Reconhecidos pela crítica e pelo público, Gil e Caetano fazem parte do que se pode chamar de cânone da MPB - aquilo que todos concordamos que se tornou um patrimônio do país. Conquistaram esse status não apenas pela explosão criativa do Tropicalismo e pelo que produziram nas últimas cinco décadas, mas pelo papel que ocupam na história cultural do Brasil.
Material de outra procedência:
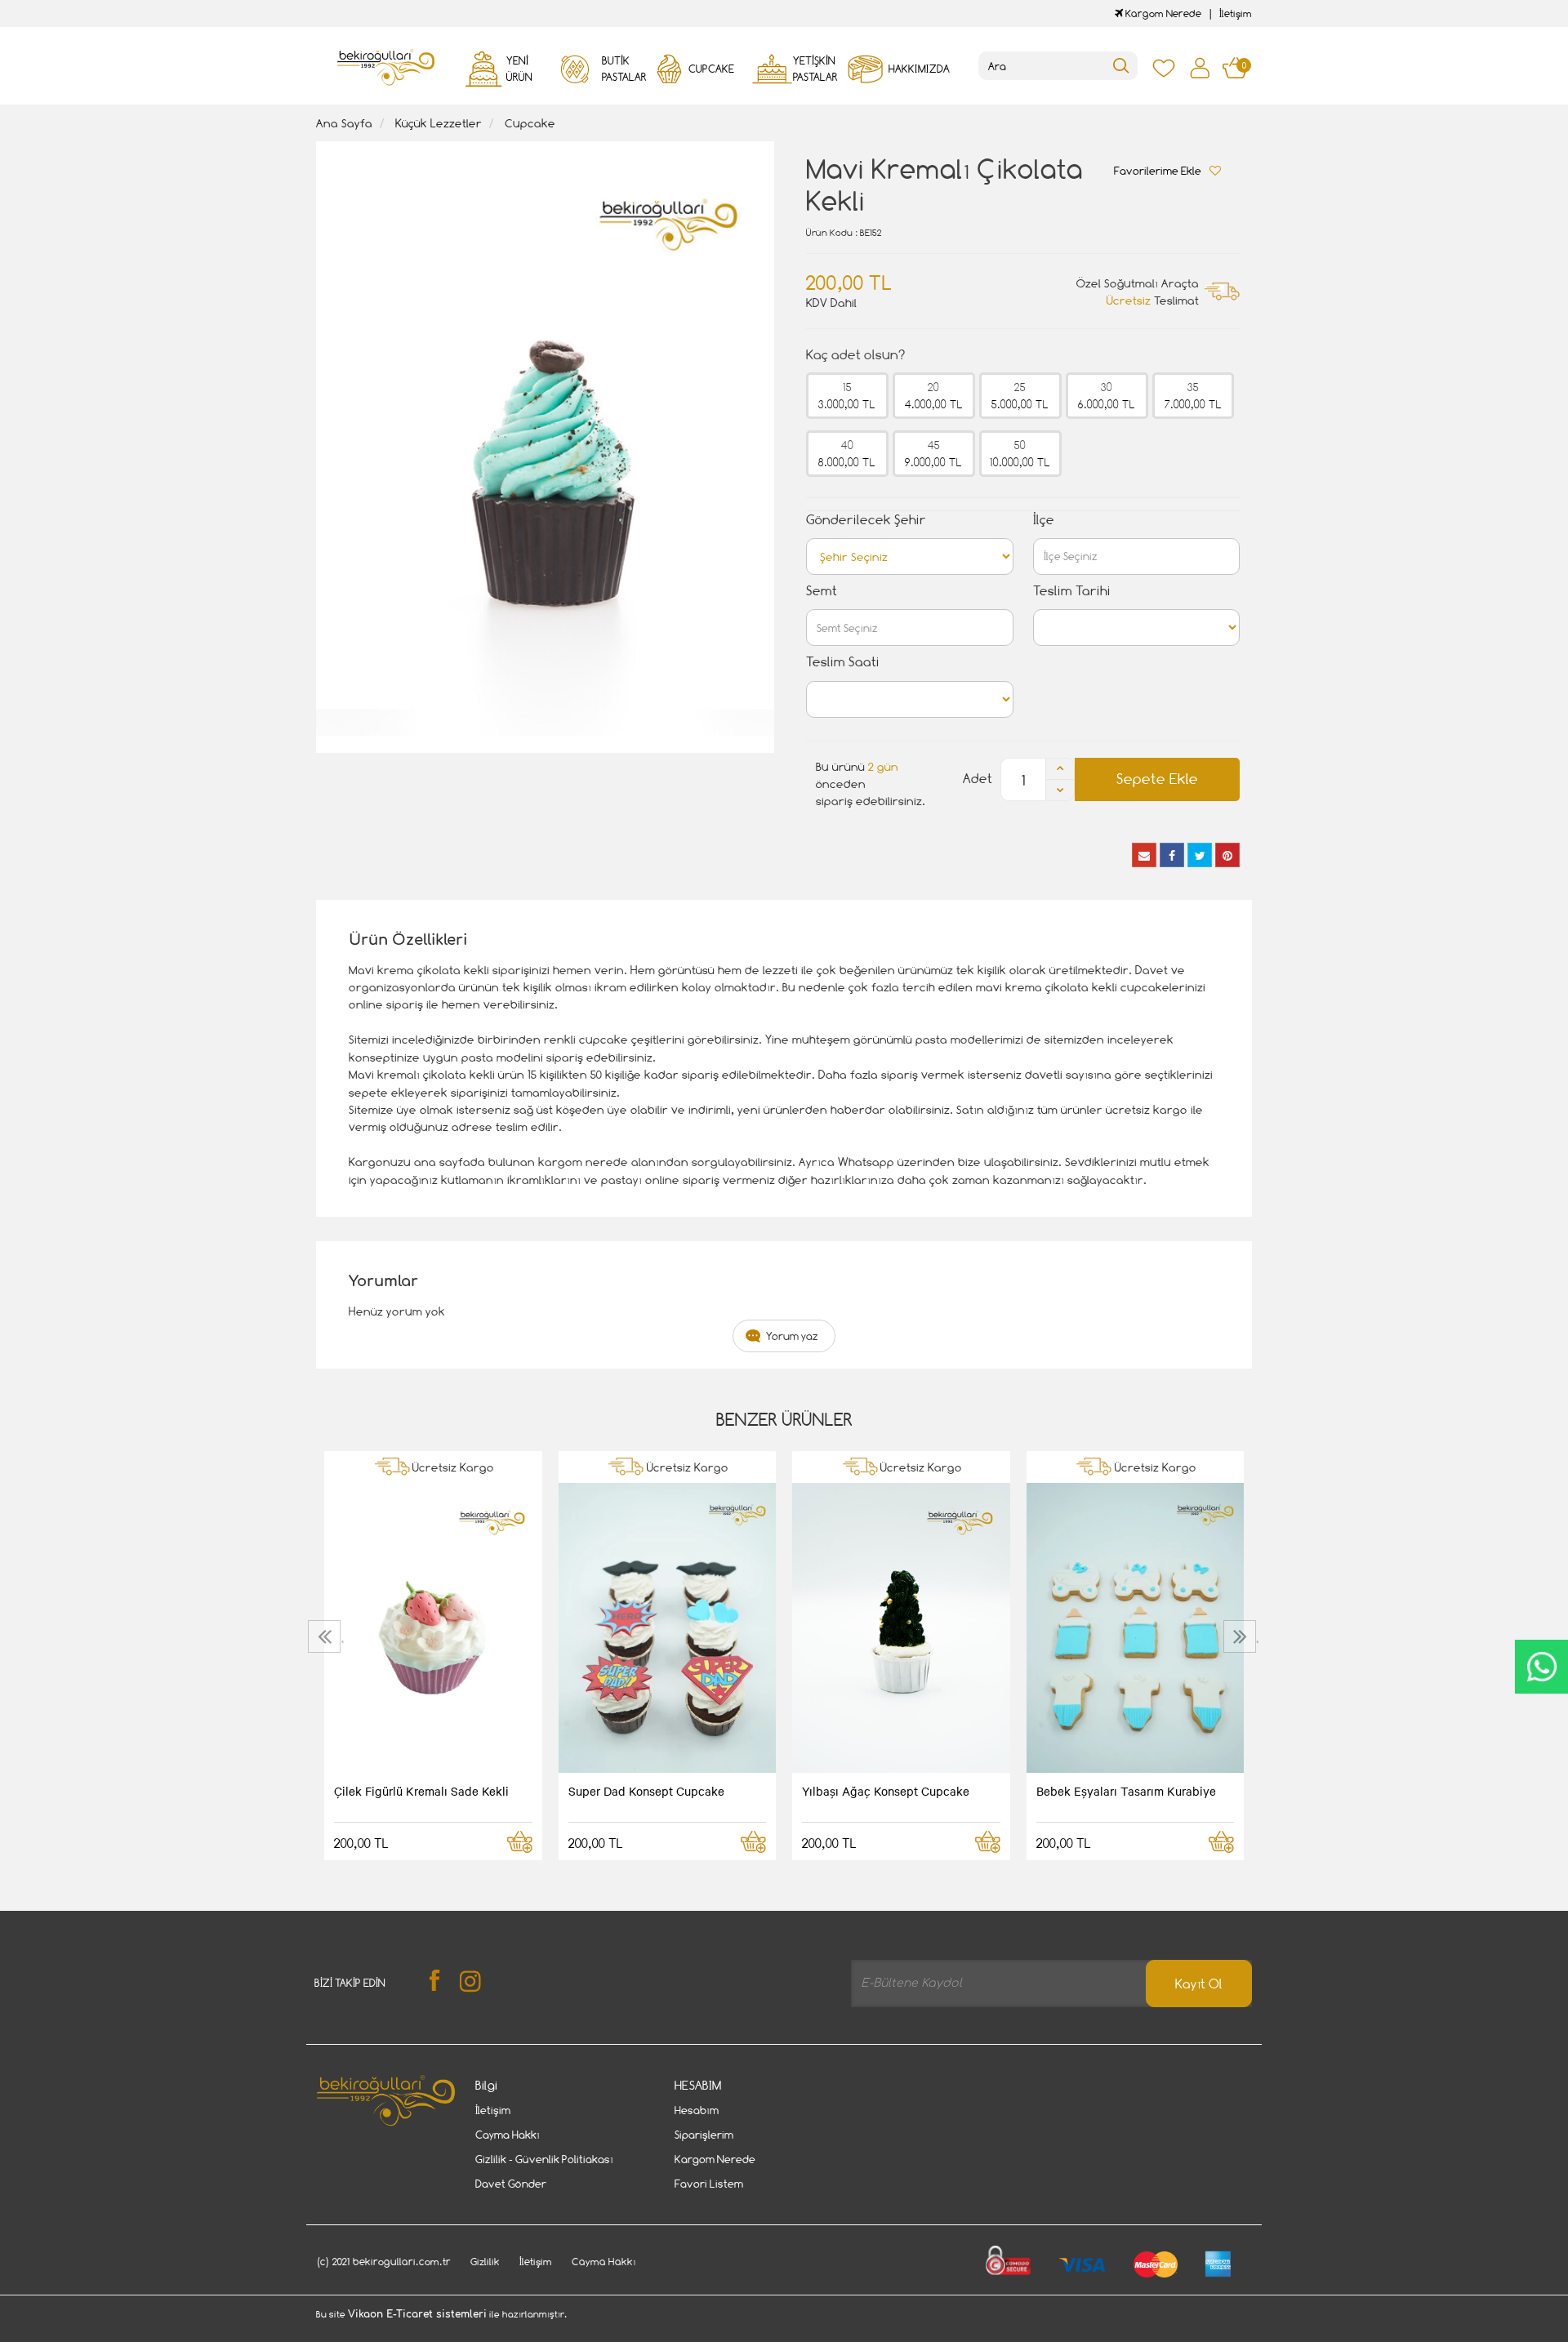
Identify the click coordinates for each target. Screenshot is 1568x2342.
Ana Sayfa (344, 123)
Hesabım (697, 2110)
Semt (821, 591)
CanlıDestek (1541, 1667)
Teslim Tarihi (1072, 591)
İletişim (1235, 13)
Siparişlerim (704, 2134)
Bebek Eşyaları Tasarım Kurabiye (1126, 1791)
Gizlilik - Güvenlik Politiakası (544, 2159)
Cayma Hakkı (507, 2134)
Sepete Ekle (1157, 778)
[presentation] (326, 1636)
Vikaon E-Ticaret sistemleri (417, 2314)
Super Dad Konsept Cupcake (646, 1791)
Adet (977, 778)
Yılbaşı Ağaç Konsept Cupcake (885, 1791)
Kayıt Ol (1199, 1984)
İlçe (1043, 520)
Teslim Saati (843, 662)
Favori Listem (709, 2183)
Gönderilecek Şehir (866, 520)
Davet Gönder (510, 2183)
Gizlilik (485, 2261)
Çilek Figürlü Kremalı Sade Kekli (421, 1791)
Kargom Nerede (1162, 13)
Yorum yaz (792, 1335)
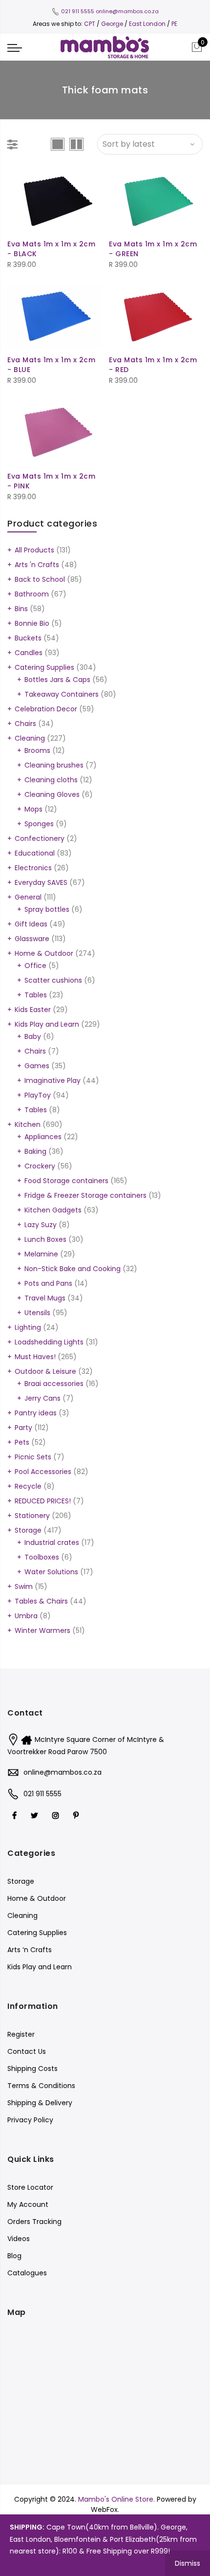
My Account (27, 2204)
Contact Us (26, 2051)
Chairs (25, 723)
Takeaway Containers (61, 694)
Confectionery (39, 838)
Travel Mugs (44, 1298)
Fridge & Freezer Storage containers (85, 1195)
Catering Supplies (44, 667)
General (28, 897)
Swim (24, 1586)
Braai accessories (54, 1383)
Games (36, 1066)
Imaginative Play (52, 1080)
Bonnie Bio (32, 623)
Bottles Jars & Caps (57, 679)
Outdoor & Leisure (45, 1371)
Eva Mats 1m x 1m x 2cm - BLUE (51, 364)
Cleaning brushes (54, 765)
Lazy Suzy (40, 1225)
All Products (34, 550)
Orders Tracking (34, 2221)
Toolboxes (41, 1557)
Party (23, 1427)
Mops (33, 809)
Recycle (28, 1486)
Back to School (40, 579)
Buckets (28, 638)
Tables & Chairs (41, 1601)
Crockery (39, 1166)
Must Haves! (35, 1357)
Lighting (28, 1327)
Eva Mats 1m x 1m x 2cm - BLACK (51, 249)
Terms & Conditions (41, 2086)
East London (148, 24)
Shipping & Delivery (39, 2103)
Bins (21, 609)
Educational (35, 853)
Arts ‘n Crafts (29, 1950)
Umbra (26, 1616)
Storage (28, 1530)
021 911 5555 (77, 11)
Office (35, 965)
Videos (18, 2239)
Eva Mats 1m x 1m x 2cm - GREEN (153, 249)
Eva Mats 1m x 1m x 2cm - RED (153, 364)
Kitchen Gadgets (53, 1210)
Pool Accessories (43, 1471)
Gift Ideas (31, 924)
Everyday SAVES (41, 882)
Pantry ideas (36, 1413)
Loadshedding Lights (49, 1342)
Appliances (43, 1137)
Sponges (39, 824)
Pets (22, 1442)
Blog (14, 2256)
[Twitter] (36, 1815)
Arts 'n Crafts (37, 565)
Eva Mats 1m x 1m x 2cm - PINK (51, 481)
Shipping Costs (32, 2068)
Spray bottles (46, 909)
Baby (32, 1036)
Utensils (37, 1313)
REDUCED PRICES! (43, 1501)
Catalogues (27, 2273)
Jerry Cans (42, 1398)
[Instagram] (57, 1815)
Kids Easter (33, 1009)
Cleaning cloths (51, 780)
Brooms (37, 750)
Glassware (32, 939)
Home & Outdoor (44, 953)
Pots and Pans (48, 1283)
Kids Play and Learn (47, 1024)
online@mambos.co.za (127, 11)
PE (174, 24)
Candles (28, 653)
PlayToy (37, 1095)
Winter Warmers (42, 1630)
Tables (35, 995)
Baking (35, 1151)
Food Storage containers (66, 1181)
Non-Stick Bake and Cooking (72, 1269)
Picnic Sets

Artistas como eles, que conseguem sobreviver aos humores do mercado e às oscilações da fama, porém, são uma minoria. Podemos debater quem é mais famoso, quem vende mais, quem dialoga melhor com o público e quem está realmente criando algo de novo e original, mas a disputa definitiva, na arte, é aquela travada entre o que passa e o que permanece. A posteridade de um artista, ao contrário do que muitos imaginam, não é definida pela devoção dos fãs, pela conta bancária ou pelo número de seguidores no Twitter. Quem decide quem sai do jogo e quem continua na disputa é um único jurado: a História.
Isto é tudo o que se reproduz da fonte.